Some would like to reduce patriotism to the worshipping of symbols. However, offering puja to the tiranga jhanda ten times a day may or may not make you a better patriot. A more lasting, more constructive, form of patriotism is to endeavour to make your locality, your town, your district, your province and country a more tolerant, inclusive and democratic place.
Balraj Puri’s own patriotism was substantive rather than symbolic. He did not exhibit his love for the motherland by shouting ‘ Mera Bharat Mahan‘ every now and then, interspersing this with shouts of ‘Pakistan murdabad’. Rather, in how he behaved, what he wrote, and what he struggled about, he tried to make our country more worthy of the ideals of the Indian Constitution by promoting respect, honour, dignity, equality and justice in everyday life.
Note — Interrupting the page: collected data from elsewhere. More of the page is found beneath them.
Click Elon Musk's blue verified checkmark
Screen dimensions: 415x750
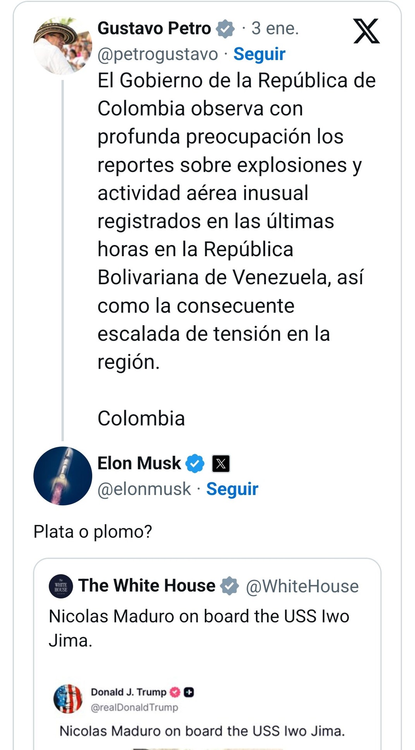tap(195, 464)
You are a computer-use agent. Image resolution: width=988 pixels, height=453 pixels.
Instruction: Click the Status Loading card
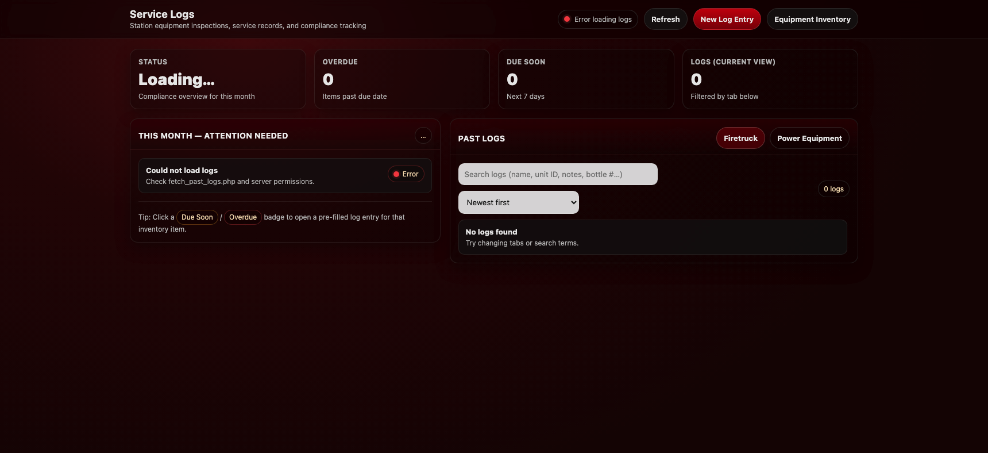coord(218,79)
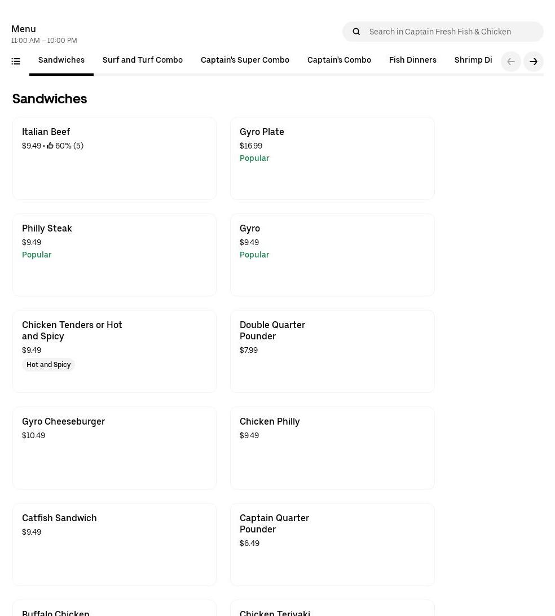Open the Gyro Cheeseburger item
This screenshot has height=616, width=555.
click(x=114, y=448)
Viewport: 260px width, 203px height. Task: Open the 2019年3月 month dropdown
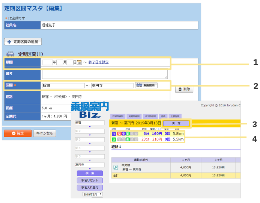[93, 194]
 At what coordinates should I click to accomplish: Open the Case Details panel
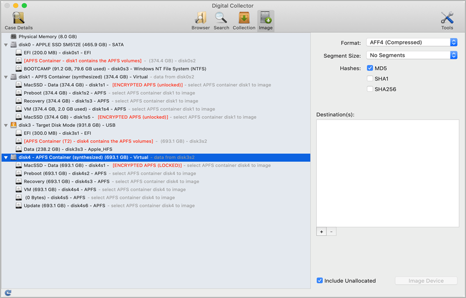(x=18, y=20)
Balraj Puri was admirable and exemplary, but not, of course, unique. There are many such patriots active in our land, who promote the values of the Constitution while working in village, town, district, state or country. Some of these patriots are written about occasionally in the press. Others remain unknown. Not that they mind. For publicity, or at least an excess of it, can be antithetical to true patriotism and nation-building. The more you crave publicity, the less time you can actually devote to social reform or constructive work.
Balraj Puri was a patriot, not a jingoist. Making his own country a better place was far more important to him than demonizing other countries. He recognized that patriotism begins at home, with the place one is in, yet also understood that one must have a wider view of how one’s locality related to one’s state and one’s nation. In presenting his views, he never resorted to violence, not even to violence in language. And he worked out of passion and conviction, not for honour or reward.
There is one last aspect of Balraj Puri’s life that I would like to recall. Seventy years after Independence, India remains a deeply divided society, this divisiveness stoked and encouraged by power-obsessed politicians and by a TRP-obsessed media. In this atmosphere, one of the hardest jobs in India is reconciliation. But also perhaps one of the most necessary. For India can stay united and democratic only when respect and recognition replace suspicion and animosity in relations among castes, regions, languages and religions. This reconciliation is what Balraj Puri strove for all his life, admirably following in the footsteps of that other great patriot and reconciler, Mohandas Karamchand Gandhi.